Emma Mitchell se sentía deprimentemente enferma, helada y cansada. Esa mañana todo le representaba un esfuerzo. El resfriado que llevaba unos días amenazándola, la había pillado finalmente. Decidió saltarse las clases y quedarse en la cama. Había intentado estudiar durante un rato, pero se había dado por vencida al darse cuenta de que había empezado a leer cinco veces el mismo párrafo sin conseguir pasar de la tercera línea. Quiso prepararse algo para comer, pero no pudo encontrar nada comestible. Su maldita compañera de piso había vuelto a cogerle sus cosas. Decidió que tendría que volver a hablar con ella en cuanto regresara esa noche. Lo último que Emma le apetecía hacer era salir, pero no tenía otra alternativa. Se puso encima todas las capas de ropa que pudo y se arrastró hasta la tienda al final de Maple Street.
En la tienda del señor Rashid sólo había dos clientes más. Emma iba a lo suyo, regateando consigo misma e intentando justificarse el gasto de unos peniques más en su marca favorita de salsa para los espaguetis, cuando un anciano se le tiró encima. Emma lo apartó, pero él se volvió a acercar, y entonces ella se dio cuenta de que el hombre estaba tratando de respirar. Pensó que quizá estuviera sufriendo un ataque de asma o algo parecido, pero con sólo unos trimestres de una carrera de medicina de cinco años, no podía estar segura. El hombre tenía el rostro de un color gris blancuzco y se agarraba a ella con tal fuerza que Emma dejó caer su cesta de la compra e intentó apartarle los huesudos dedos de su brazo.
Otro ruido a su espalda hizo que Emma mirase hacia atrás. El otro cliente se había desplomado de cara sobre un expositor, lanzando barras de pan, fruta fresca y latas de conserva ruidosamente contra el suelo. Yacía de espalda en medio del pasillo, tosiendo, agarrándose la garganta y retorciéndose de dolor.
Emma sintió cómo se aflojaba la presa de su brazo y se volvió para mirar al anciano. Lágrimas de un dolor y un miedo inexplicables le corrían por las curtidas mejillas mientras trataba de respirar. A medida que desaparecía la conmoción y la sorpresa, su formación empezó a tomar el control; se inclinó sobre el anciano e intentó aflojarle el cuello de la camisa y tenderlo en el suelo. Se detuvo cuando le vio la sangre dentro de la boca, grande y sin dientes. Él se inclinó hacia delante y la escupió en el suelo, salpicando a Emma en los pies. Al hombre le fallaron las piernas y se derrumbó sobre el suelo, temblando y convulsionándose.

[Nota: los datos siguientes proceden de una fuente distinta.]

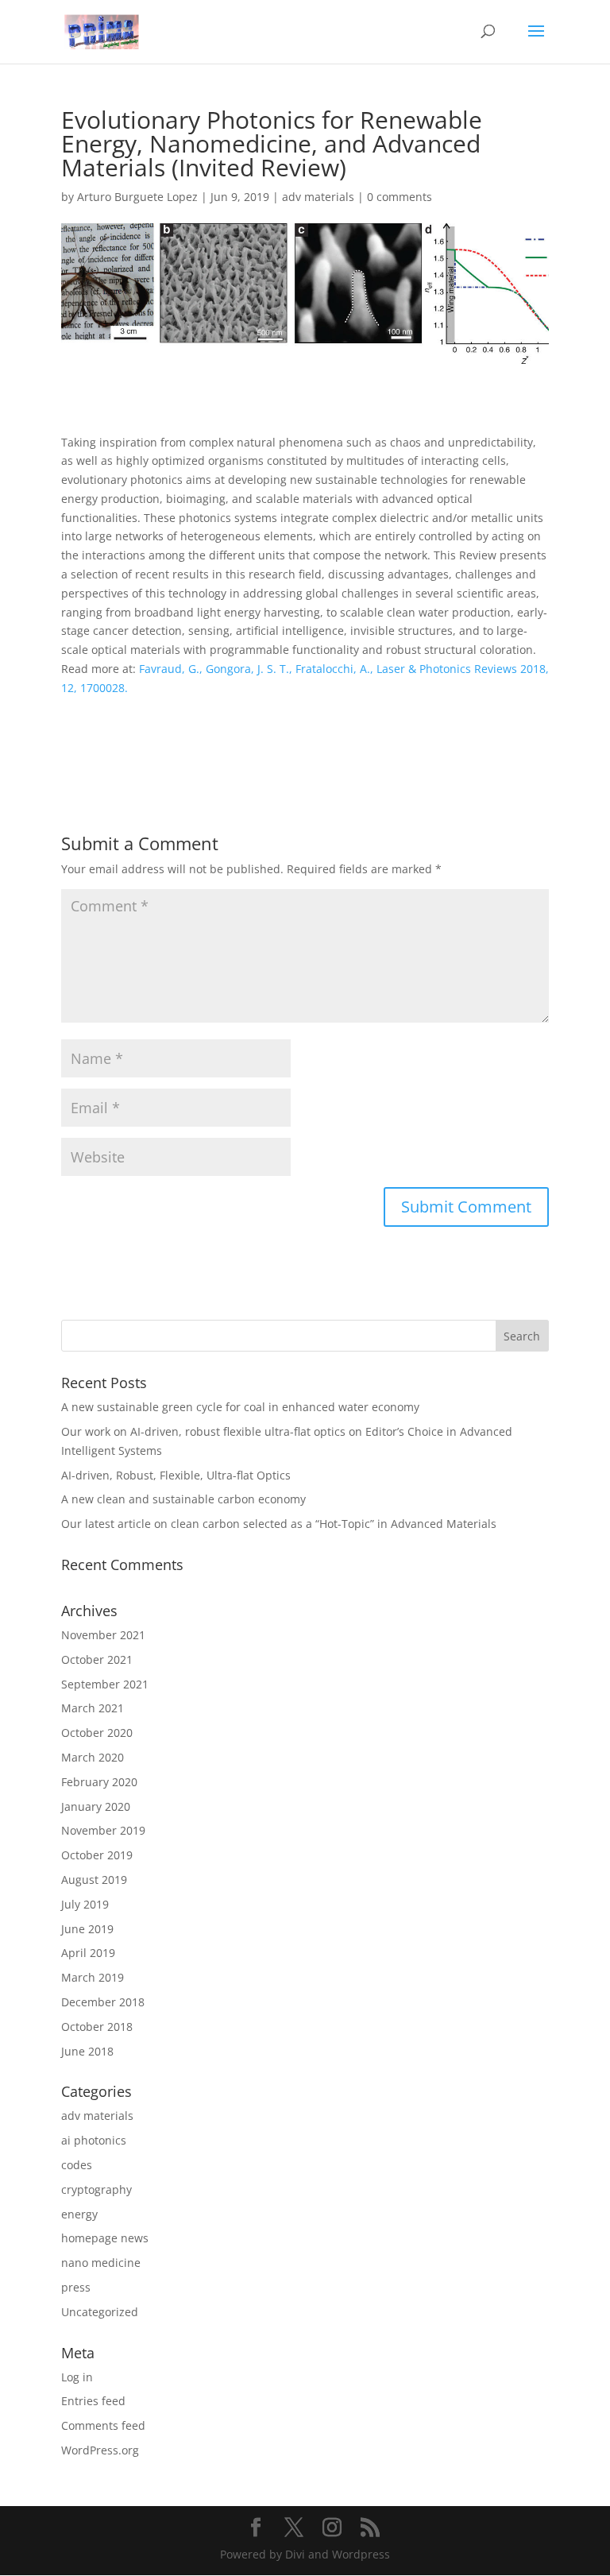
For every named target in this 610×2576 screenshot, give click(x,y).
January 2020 (95, 1806)
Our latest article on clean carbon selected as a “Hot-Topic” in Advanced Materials (278, 1523)
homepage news (105, 2237)
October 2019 (97, 1854)
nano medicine (101, 2262)
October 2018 (97, 2026)
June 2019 (87, 1928)
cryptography (96, 2189)
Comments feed (103, 2425)
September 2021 (105, 1684)
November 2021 (103, 1634)
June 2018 (87, 2051)
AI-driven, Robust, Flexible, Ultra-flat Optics (176, 1475)
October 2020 (97, 1732)
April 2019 (88, 1952)
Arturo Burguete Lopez (137, 196)
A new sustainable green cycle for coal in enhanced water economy (240, 1406)
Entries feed (93, 2400)
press (76, 2287)
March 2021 (92, 1707)
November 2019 (103, 1830)
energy (79, 2214)
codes (76, 2164)
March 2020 (92, 1757)
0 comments (399, 196)
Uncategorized (99, 2311)
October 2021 (97, 1659)
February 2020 (99, 1781)
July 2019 (85, 1904)
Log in (77, 2377)
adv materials (318, 196)
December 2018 (103, 2001)
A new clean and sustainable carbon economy (183, 1499)
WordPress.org (100, 2450)
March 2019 (92, 1977)
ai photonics (93, 2140)
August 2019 (94, 1879)
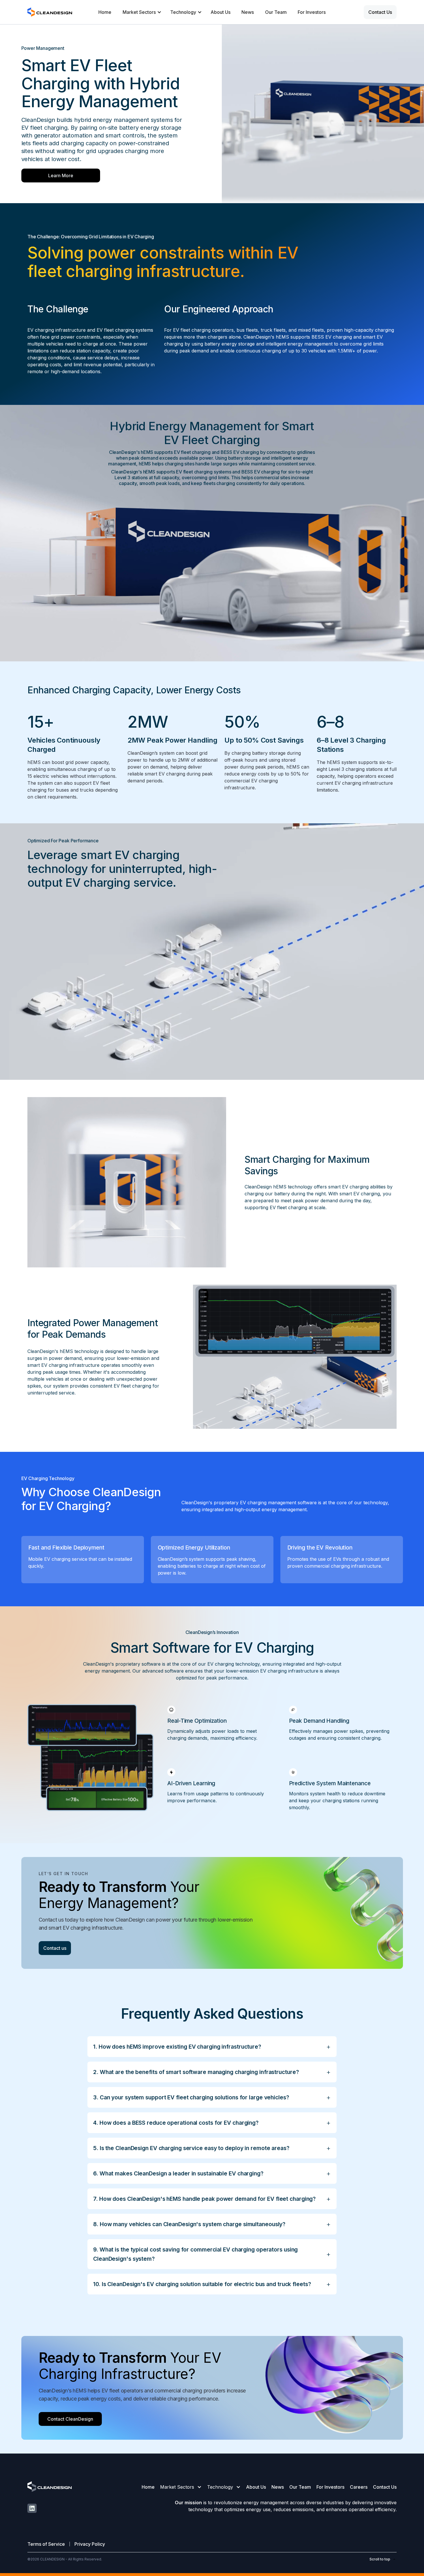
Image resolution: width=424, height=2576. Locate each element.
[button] (140, 12)
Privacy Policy (89, 2544)
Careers (358, 2487)
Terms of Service (46, 2544)
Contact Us (385, 2487)
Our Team (276, 12)
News (247, 12)
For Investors (312, 12)
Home (104, 12)
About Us (220, 12)
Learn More (60, 175)
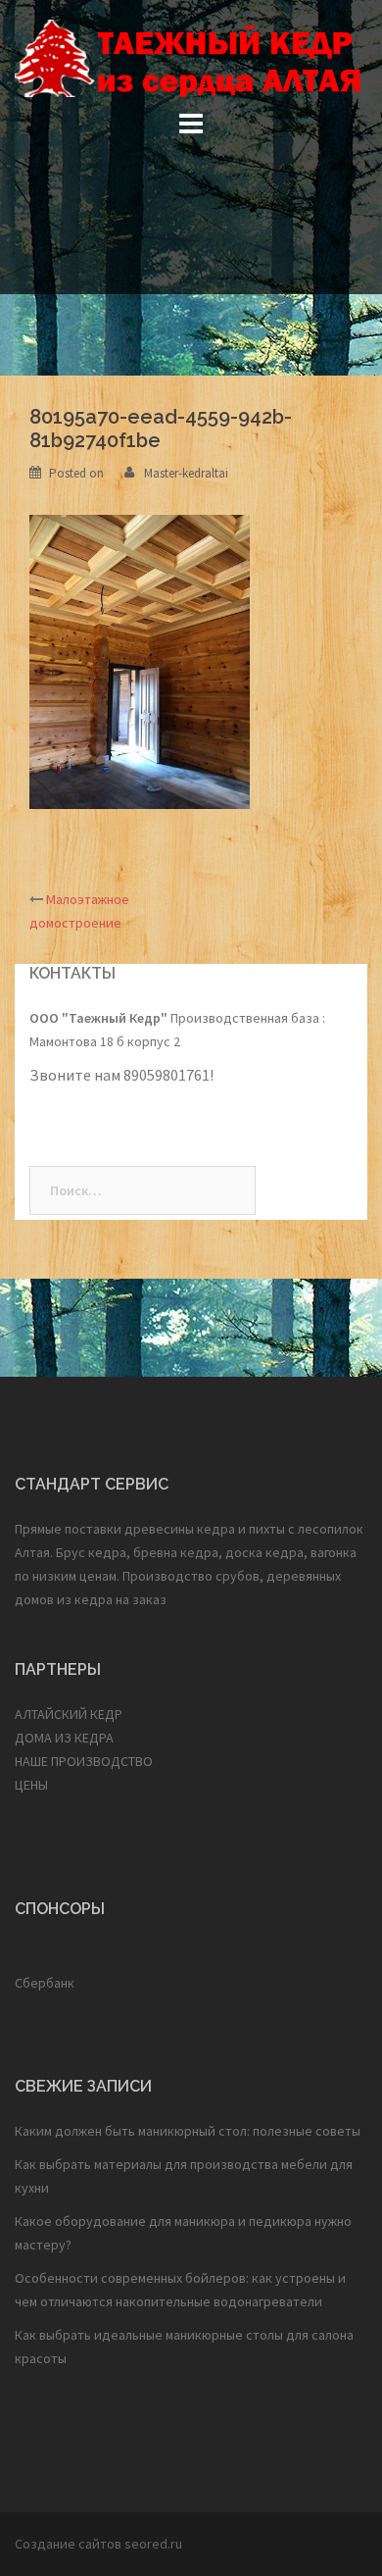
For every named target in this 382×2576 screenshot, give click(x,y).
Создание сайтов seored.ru (98, 2543)
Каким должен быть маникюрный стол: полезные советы (187, 2131)
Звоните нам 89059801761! (122, 1075)
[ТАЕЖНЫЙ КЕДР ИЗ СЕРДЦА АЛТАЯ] (191, 57)
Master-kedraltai (186, 473)
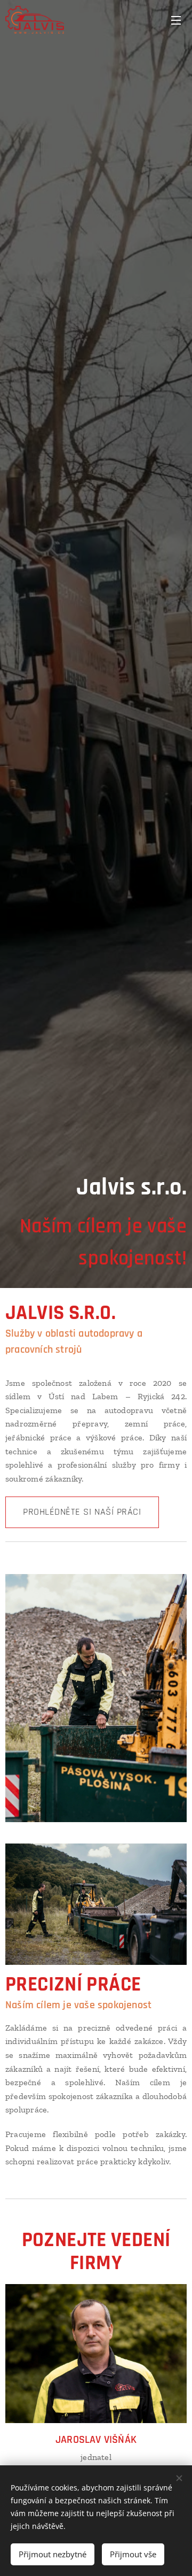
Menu (176, 19)
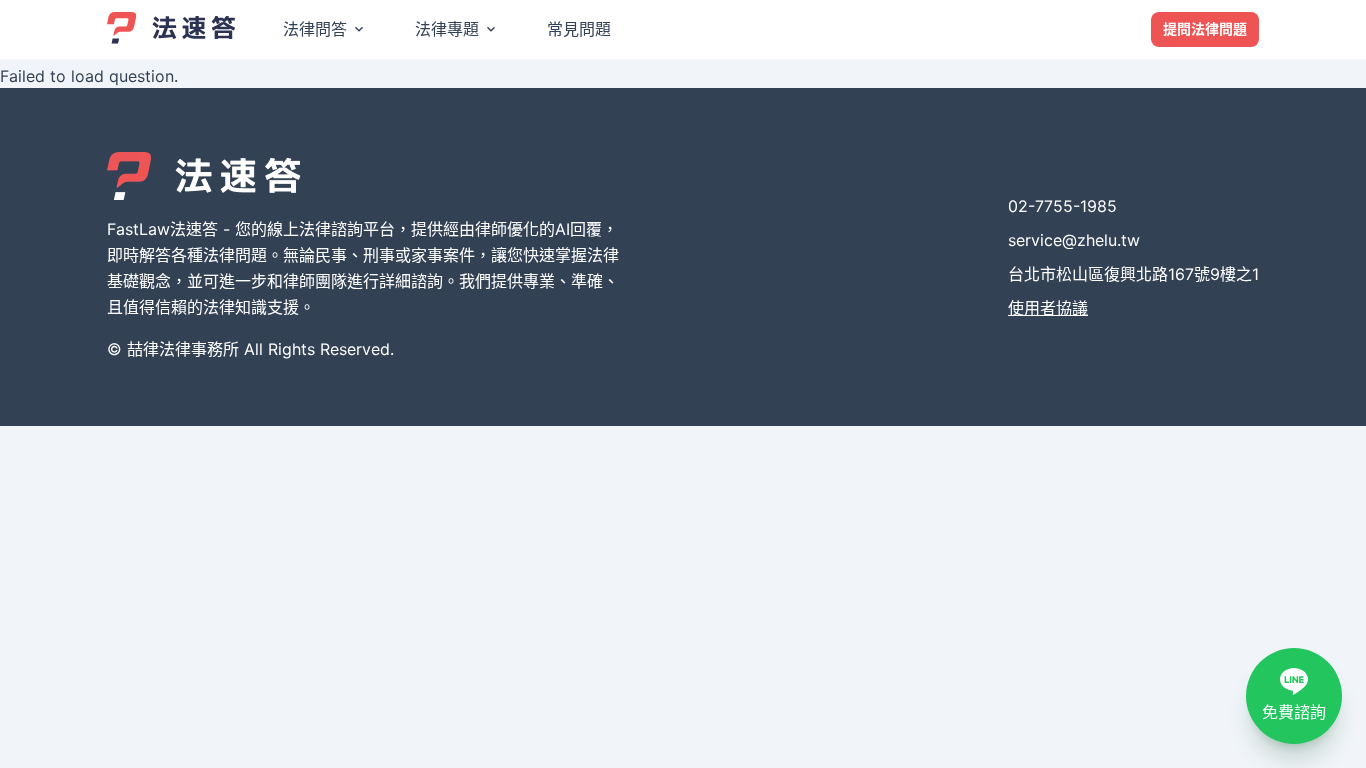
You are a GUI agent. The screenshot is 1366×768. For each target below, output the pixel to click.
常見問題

Emma corrió hacia la parte trasera de la tienda para buscar al señor Rashid y llamar pidiendo ayuda. Lo encontró tendido en el umbral de la puerta del almacén, casi sin vida. Su esposa se había desplomado en la cocina. El grifo seguía abierto, y la fregadera estaba rebosando; el agua manchada de sangre estaba formando un charco alrededor de la pálida cara de la esposa. Cuando Emma regresó a la tienda, los dos hombres que había dejado allí estaban muertos.
En la calle había cuerpos por todas partes. Emma salió tambaleándose y se protegió los ojos del sol cegador. Cientos de personas habían caído a su alrededor. Todas se habían asfixiado. Todos los rostros que veía eran de color ceniza; los labios de cada uno de ellos estaban ensangrentados y rojos.
Más adelante, en el cruce entre la calle principal y Maple Street, la calzada estaba cubierta de un enorme amasijo de coches empotrados los unos contra los otros. Nada se movía. Todo estaba en silencio, excepto los semáforos, que seguían funcionando con su rutina de rojo, ámbar y verde, y vuelta a empezar.
Emma comenzó a andar hacia su casa, al principio despacio pero cada vez con mayor velocidad, pasando por encima de los cadáveres como si no fueran más que basura caída en el suelo. No se permitió pensar sobre lo que había ocurrido, sabiendo que, quizá, no iba a ser capaz de encontrar ninguna respuesta o ni siquiera a nadie vivo para preguntarle. Llegó al piso y cerró la puerta a su espalda. Entró en su habitación, corrió las cortinas a la pesadilla del exterior, se volvió a meter en la cama y se tapó la cabeza con las sábanas.